WHAT TO DO: Print out the entries below with no edits.

%%

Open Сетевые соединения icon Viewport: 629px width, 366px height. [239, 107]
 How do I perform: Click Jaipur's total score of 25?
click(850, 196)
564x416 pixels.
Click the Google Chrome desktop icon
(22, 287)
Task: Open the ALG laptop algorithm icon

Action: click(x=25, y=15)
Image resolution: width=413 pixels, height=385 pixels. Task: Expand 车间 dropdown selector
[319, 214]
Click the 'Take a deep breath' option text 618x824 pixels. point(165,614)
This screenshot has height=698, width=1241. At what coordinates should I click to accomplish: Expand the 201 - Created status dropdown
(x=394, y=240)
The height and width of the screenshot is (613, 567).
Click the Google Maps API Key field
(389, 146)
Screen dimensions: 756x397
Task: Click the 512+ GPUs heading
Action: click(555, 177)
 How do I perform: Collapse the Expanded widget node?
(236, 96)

%%

SOLVED PROBLEM:
Open Сетевые соединения icon Viewport: 629px width, 366px height. [239, 107]
 How do I perform: Click Jaipur's total score of 25?
click(850, 196)
564x416 pixels.
Click the Google Chrome desktop icon
(22, 287)
Task: Open the ALG laptop algorithm icon

Action: click(x=25, y=15)
Image resolution: width=413 pixels, height=385 pixels. Task: Expand 车间 dropdown selector
[319, 214]
Click the 'Take a deep breath' option text 618x824 pixels. point(165,614)
This screenshot has height=698, width=1241. At what coordinates should I click to accomplish: Expand the 201 - Created status dropdown
(x=394, y=240)
The height and width of the screenshot is (613, 567).
Click the Google Maps API Key field
(389, 146)
Screen dimensions: 756x397
Task: Click the 512+ GPUs heading
Action: click(555, 177)
 How do I perform: Collapse the Expanded widget node?
(236, 96)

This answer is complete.